Scott Corry, professor of mathematics and chair of the Mathematics, Statistics, and Computer Science Department, called the Morgan Prize “a stunning and well-deserved achievement” for Dillon.
“Our goal at Lawrence is to help every student reach their full potential, and Travis’ potential is off the charts,” Corry said. “We are proud to have supported his development, through courses, mentoring, and research at LU as well as in off-campus programs, and we are eager to see his future contributions to mathematics and the broader world.”
This isn’t the first time Dillon has been honored for his math research while at Lawrence. Earlier this year, he received a prestigious National Science Foundation (NSF) award that will assist his work at MIT. A year prior, he was named a Goldwater Scholar, also a highly competitive honor.

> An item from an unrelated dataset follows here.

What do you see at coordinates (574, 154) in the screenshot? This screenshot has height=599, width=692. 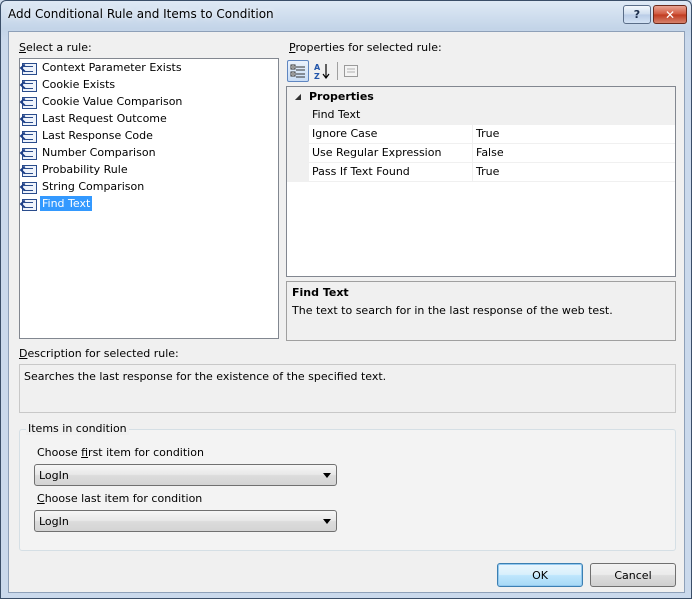 I see `property-value: False` at bounding box center [574, 154].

Besides Sattler, Dillon said he’s had incredible mentors every step of the way. He was first inspired to pursue math while growing up near Newport, Washington. Two summers spent at a Canada/USA Mathcamp set him on his way.
This fall, Dillon began his graduate work at MIT as an MIT Presidential Fellow. Since 1999, MIT has used its Presidential Fellowships to “recruit the most outstanding students worldwide to pursue graduate studies at the Institute.” It currently supports 110 to 125 new graduate students as Presidential Fellows each year.
The Morgan Prize, awarded annually to an undergraduate student for outstanding research in mathematics, was established in 1995 and is entirely endowed by a gift from Mrs. Frank (Brennie) Morgan. Learn more here about the prize and previous recipients.
The award is one more step on the journey, Dillon said. Whether it’s more research or elevating the writing he started with his book project, the possibilities going forward are plentiful.
“I really enjoy working on research, but explaining and getting people fired up about math, leading them to their own aha! moments—that’s a different kind of joy,” he said. “Fortunately, these things often go hand in hand, and I’m looking forward to a long career in both.”